A compensação de emissões de carbono refere-se ao processo de compensar as emissões de gases de efeito estufa produzidas por indivíduos, organizações ou indústrias, apoiando projetos que reduzem ou removem uma quantidade equivalente de dióxido de carbono da atmosfera.
Esses projetos podem incluir iniciativas como reflorestamento, desenvolvimento de energia renovável ou investimento em eficiência energética.
A compensação das emissões de carbono permite que indivíduos e empresas assumam a responsabilidade pela sua pegada de carbono e contribuam para os esforços globais no combate às mudanças climáticas. É uma medida proativa para alcançar um futuro neutro em carbono ou com baixas emissões de carbono.
2. O que é carbono?
O carbono é um elemento químico essencial para a vida na Terra. É o componente básico dos compostos orgânicos e forma a base de todos os organismos vivos.
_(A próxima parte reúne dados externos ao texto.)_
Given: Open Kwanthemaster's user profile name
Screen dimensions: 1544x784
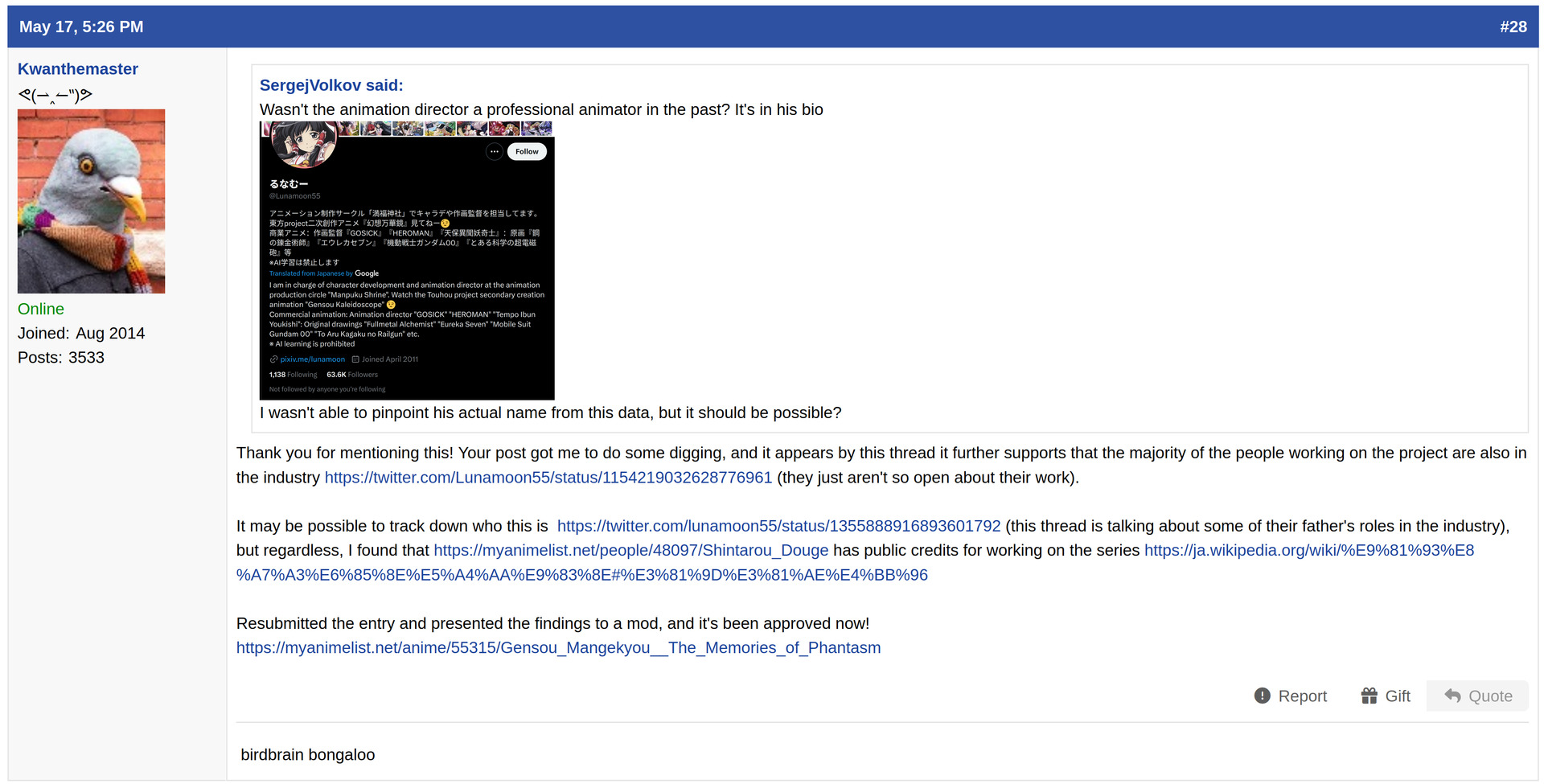Looking at the screenshot, I should click(78, 69).
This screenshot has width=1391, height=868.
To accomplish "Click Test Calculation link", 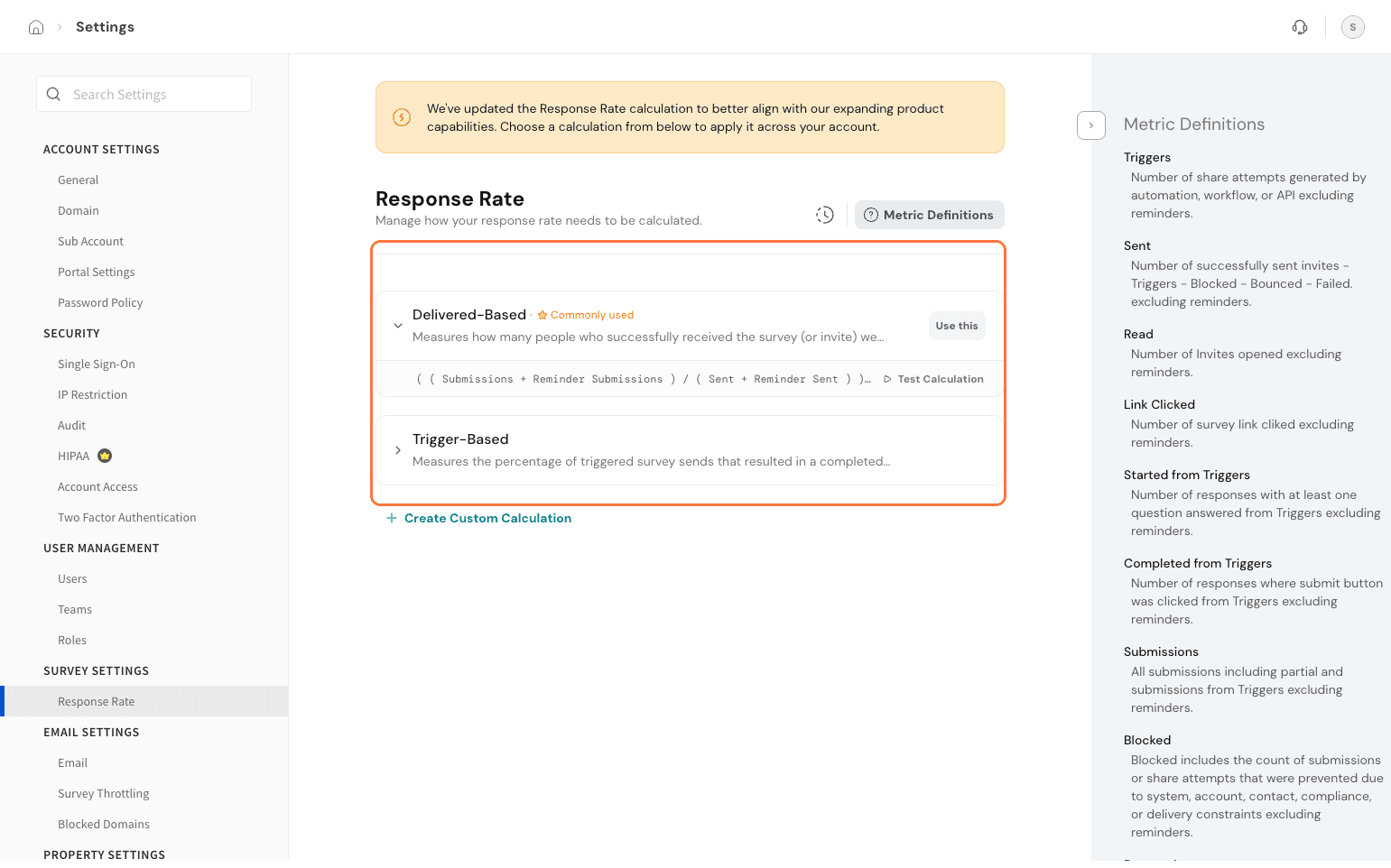I will [940, 379].
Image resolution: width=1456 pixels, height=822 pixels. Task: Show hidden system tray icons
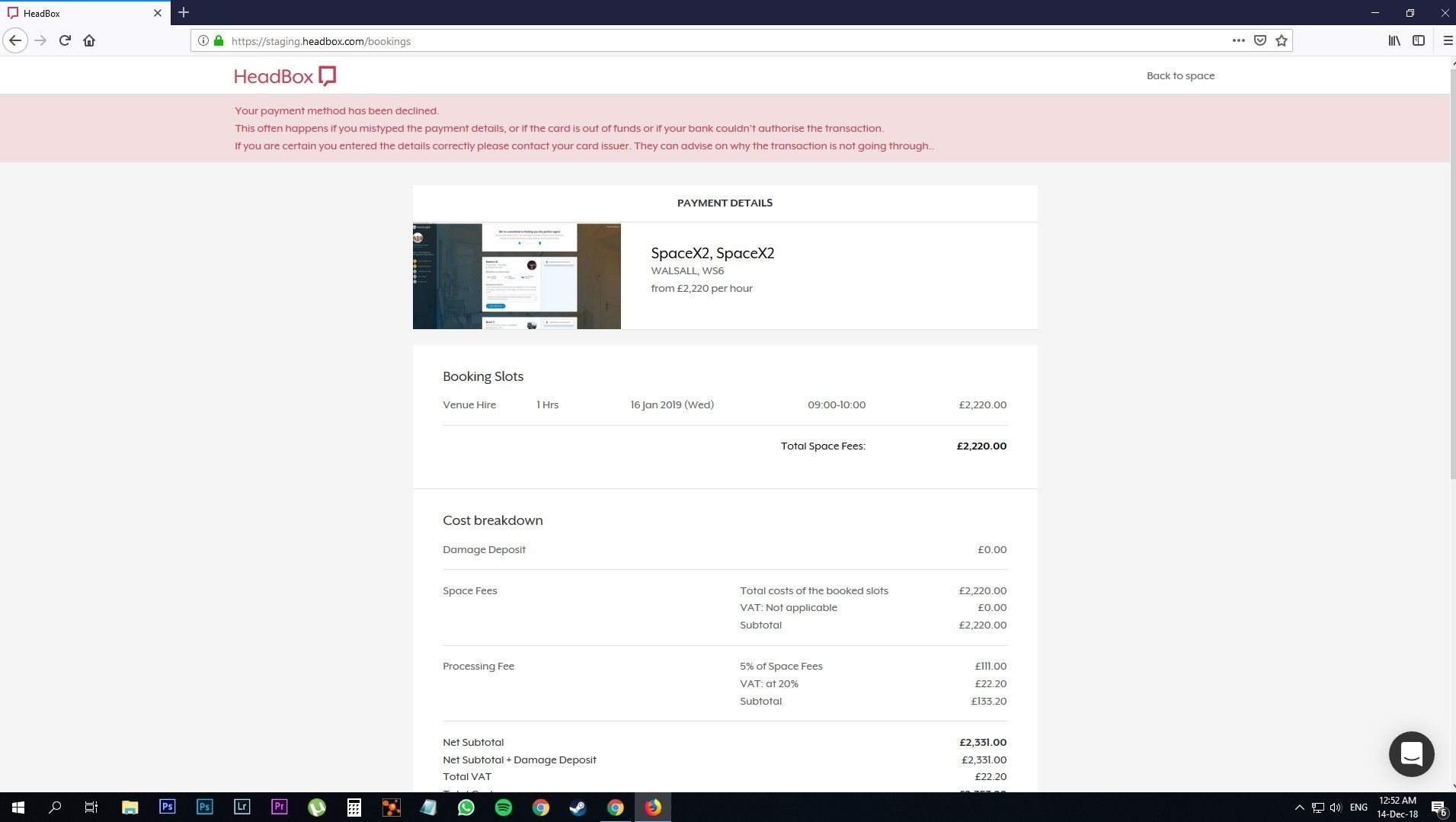pos(1299,808)
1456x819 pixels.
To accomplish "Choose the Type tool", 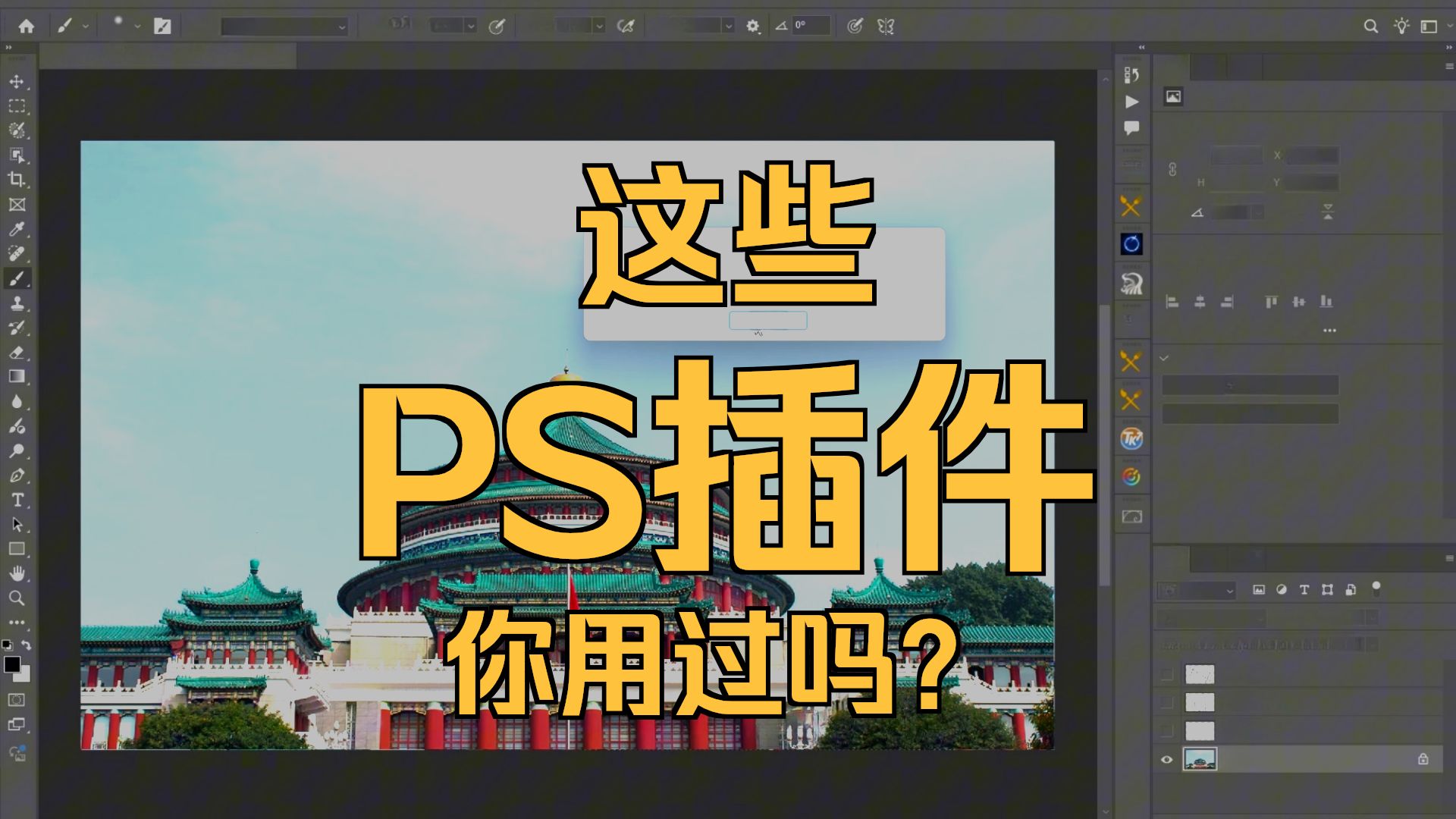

O carbono existe em várias formas, incluindo grafite e diamantes, e desempenha um papel crucial no ciclo do carbono, que envolve a troca de carbono entre a atmosfera, as plantas, os animais e a geosfera da Terra.
Além disso, o carbono é um componente essencial dos gases de efeito estufa, como o dióxido de carbono, que contribuem para as mudanças climáticas quando seus níveis aumentam na atmosfera.
3. Como ganhar créditos de carbono?
A obtenção de créditos de carbono envolve a implementação de práticas ou projetos que reduzem as emissões de gases de efeito estufa. Ao quantificar as reduções de emissões alcançadas, indivíduos, organizações ou indústrias podem obter créditos de carbono.
Esses créditos podem então ser vendidos ou negociados com entidades que buscam compensar suas próprias emissões, contribuindo para as metas globais de redução de carbono e, potencialmente, gerando retornos financeiros.
4. Quantas árvores são necessárias para compensar a pegada de carbono de uma pessoa?
O número de árvores necessárias para compensar a pegada de carbono de uma pessoa pode variar dependendo de diversos fatores, incluindo seu estilo de vida e emissões de carbono. Em média, estima-se que uma árvore possa absorver cerca de 22 quilos de dióxido de carbono por ano.
Para dar uma estimativa aproximada, a pegada de carbono de uma única pessoa, por exemplo, de 10 toneladas métricas de emissões de CO2 por ano, exigiria o plantio de aproximadamente 455 árvores para ser compensada.
No entanto, é importante ressaltar que o plantio de árvores é apenas um aspecto da compensação de carbono, e uma abordagem abrangente que inclua outras iniciativas é frequentemente necessária para alcançar a neutralidade de carbono de forma efetiva.